- What you need to do: Without further comment, state how many lines in the listing below contain the word "computer".

- Input material:
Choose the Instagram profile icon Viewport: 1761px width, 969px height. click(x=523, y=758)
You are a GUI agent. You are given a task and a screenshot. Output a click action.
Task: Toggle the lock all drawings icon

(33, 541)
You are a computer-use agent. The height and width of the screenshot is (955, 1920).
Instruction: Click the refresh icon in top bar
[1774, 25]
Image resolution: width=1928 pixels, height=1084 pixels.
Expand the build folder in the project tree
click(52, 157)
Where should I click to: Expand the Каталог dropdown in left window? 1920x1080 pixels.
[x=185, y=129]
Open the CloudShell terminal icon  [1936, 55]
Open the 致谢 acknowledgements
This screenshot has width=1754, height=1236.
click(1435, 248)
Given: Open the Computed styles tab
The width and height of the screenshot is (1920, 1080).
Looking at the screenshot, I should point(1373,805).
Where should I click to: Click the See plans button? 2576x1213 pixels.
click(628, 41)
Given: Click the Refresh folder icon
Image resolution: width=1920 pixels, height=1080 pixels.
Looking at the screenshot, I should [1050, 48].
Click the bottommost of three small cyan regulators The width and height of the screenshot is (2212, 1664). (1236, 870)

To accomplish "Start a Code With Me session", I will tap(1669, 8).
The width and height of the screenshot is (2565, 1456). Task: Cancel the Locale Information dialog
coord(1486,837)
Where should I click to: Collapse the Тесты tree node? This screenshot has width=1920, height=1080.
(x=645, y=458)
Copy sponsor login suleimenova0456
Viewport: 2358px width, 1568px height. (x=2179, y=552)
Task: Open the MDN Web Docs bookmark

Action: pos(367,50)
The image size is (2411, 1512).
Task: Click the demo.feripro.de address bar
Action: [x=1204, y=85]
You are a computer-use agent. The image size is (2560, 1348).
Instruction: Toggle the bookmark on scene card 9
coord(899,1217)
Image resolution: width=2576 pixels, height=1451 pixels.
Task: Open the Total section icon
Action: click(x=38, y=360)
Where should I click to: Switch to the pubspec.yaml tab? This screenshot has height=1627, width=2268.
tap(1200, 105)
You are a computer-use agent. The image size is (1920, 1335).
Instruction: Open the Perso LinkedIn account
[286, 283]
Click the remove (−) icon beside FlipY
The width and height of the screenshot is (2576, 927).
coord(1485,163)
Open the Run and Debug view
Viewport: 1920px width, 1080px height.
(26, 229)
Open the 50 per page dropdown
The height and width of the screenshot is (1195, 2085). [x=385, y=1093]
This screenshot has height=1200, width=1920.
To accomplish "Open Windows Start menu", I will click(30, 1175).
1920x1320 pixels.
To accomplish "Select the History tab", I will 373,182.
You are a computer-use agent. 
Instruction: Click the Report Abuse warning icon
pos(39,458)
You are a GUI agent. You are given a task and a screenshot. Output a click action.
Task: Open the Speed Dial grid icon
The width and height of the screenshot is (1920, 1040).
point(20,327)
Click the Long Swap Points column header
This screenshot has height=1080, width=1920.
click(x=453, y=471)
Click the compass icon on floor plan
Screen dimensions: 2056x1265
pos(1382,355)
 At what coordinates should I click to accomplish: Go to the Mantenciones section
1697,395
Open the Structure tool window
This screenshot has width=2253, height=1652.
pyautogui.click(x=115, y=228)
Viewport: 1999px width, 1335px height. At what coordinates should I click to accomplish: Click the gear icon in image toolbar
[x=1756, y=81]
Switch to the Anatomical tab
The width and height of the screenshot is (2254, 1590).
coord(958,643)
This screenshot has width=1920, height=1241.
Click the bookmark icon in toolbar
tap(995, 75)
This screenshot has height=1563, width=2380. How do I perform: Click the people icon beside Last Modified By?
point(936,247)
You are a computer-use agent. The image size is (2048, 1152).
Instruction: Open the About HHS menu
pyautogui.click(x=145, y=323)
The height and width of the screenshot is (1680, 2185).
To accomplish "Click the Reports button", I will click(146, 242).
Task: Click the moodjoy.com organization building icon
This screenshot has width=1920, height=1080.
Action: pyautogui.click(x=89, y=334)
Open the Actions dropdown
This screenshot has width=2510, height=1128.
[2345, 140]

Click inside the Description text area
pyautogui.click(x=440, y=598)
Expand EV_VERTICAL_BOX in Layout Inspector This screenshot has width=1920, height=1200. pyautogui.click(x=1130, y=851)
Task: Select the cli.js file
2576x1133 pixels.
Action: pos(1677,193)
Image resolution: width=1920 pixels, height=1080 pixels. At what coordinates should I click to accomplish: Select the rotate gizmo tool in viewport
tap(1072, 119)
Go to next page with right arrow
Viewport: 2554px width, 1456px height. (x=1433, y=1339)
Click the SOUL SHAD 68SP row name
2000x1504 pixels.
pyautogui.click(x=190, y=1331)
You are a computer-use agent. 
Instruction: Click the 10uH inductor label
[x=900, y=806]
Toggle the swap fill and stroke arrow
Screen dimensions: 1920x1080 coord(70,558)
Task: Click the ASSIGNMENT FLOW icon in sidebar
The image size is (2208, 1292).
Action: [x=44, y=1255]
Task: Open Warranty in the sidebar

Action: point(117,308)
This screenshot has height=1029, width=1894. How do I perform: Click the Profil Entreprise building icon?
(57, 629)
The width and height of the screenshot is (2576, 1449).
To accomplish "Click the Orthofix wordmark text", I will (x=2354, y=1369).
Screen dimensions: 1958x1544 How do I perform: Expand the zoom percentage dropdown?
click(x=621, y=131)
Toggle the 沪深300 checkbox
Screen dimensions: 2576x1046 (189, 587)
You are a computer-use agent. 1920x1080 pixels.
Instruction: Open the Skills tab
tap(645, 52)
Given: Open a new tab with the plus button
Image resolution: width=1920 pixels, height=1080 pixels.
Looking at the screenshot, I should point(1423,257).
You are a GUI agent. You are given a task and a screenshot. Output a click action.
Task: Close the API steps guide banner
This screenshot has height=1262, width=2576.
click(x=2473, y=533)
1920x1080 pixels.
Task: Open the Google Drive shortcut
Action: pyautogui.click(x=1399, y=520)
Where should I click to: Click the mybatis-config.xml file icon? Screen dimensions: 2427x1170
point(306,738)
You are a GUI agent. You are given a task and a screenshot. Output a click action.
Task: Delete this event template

- Problem solution: 7